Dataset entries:
----
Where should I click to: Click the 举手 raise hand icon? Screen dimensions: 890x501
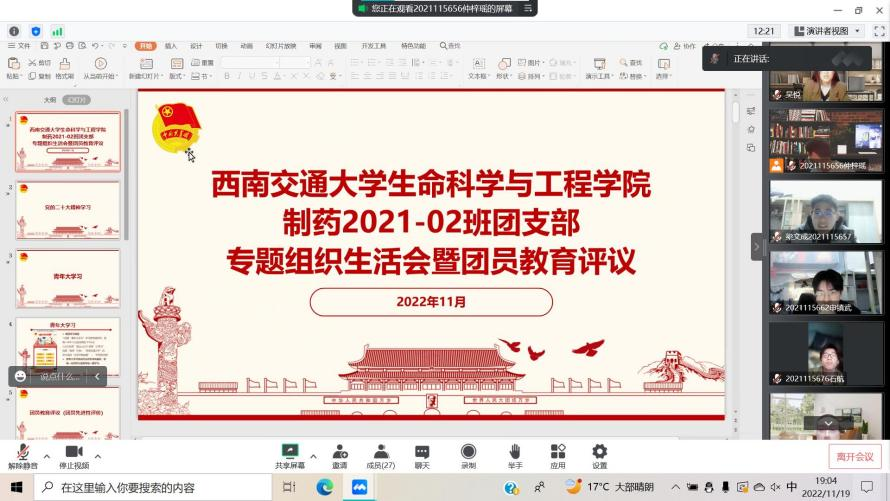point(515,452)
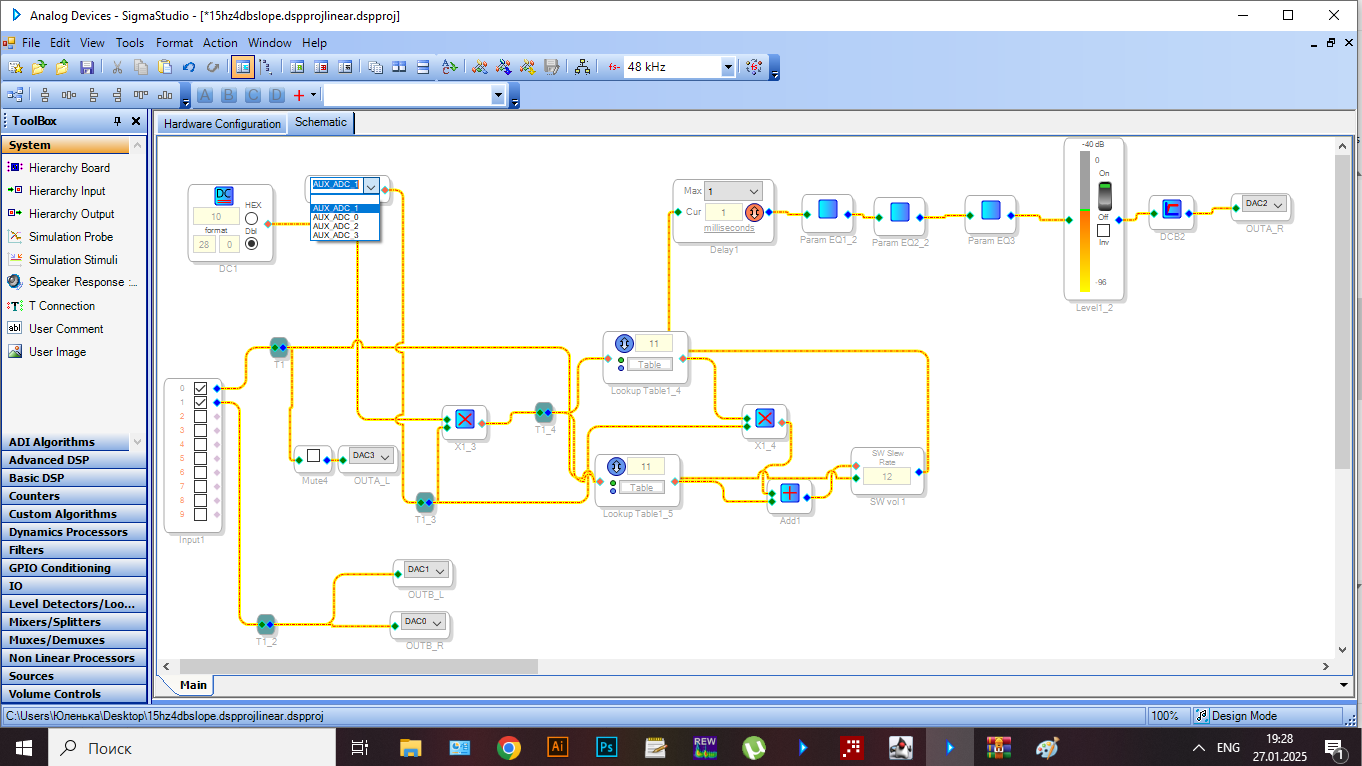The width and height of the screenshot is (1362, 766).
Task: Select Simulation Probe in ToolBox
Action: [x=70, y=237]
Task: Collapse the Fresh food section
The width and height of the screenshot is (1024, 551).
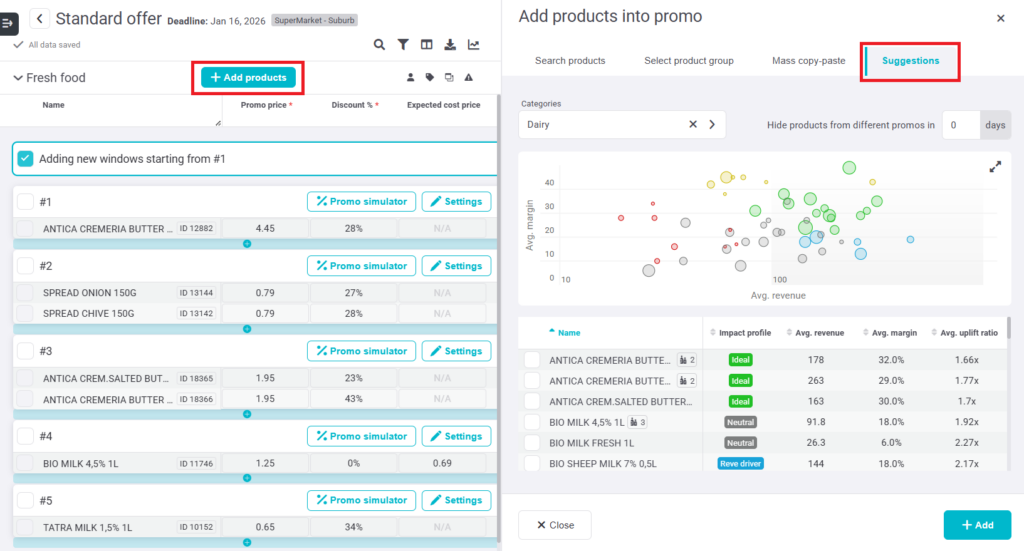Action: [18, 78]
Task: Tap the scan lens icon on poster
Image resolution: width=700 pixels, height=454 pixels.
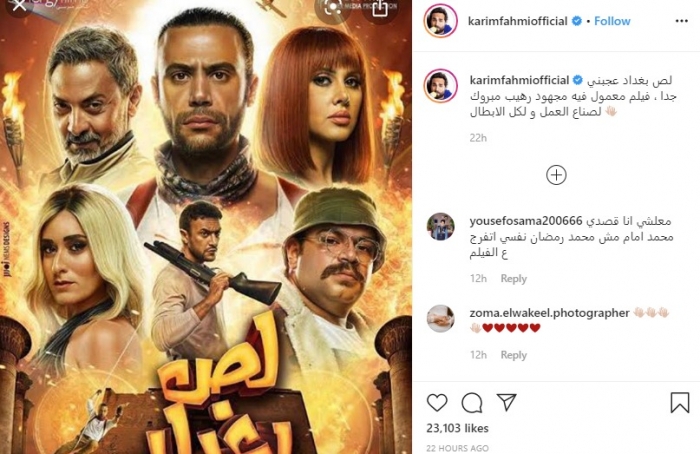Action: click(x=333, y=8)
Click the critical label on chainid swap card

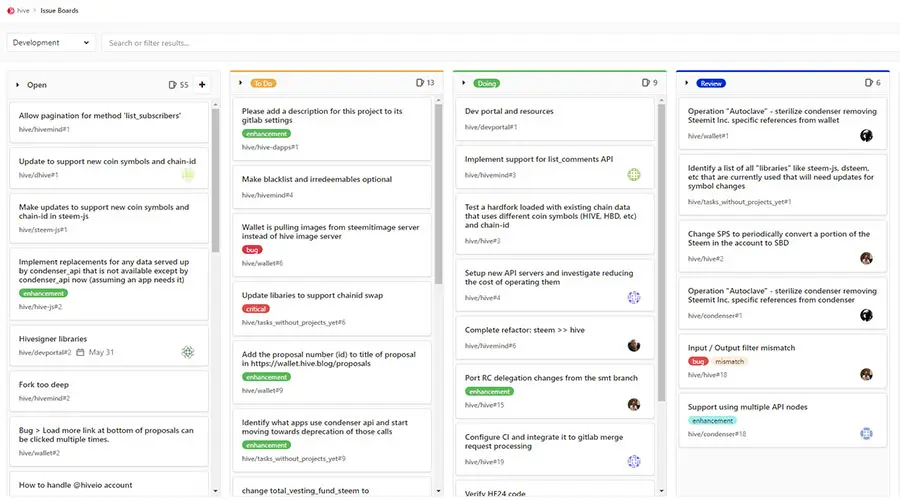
----
» **Required action**: For each entry, copy the text exactly and leave out any image it carries.

» **Result**:
Where should I click to: Click the 举手 raise hand icon? Screen dimensions: 890x501
point(515,452)
The width and height of the screenshot is (1362, 766).
Task: Select Simulation Probe in ToolBox
Action: [x=70, y=237]
Task: Collapse the Fresh food section
The width and height of the screenshot is (1024, 551).
Action: [18, 78]
Task: Tap the scan lens icon on poster
Image resolution: width=700 pixels, height=454 pixels.
Action: click(x=333, y=8)
Click the critical label on chainid swap card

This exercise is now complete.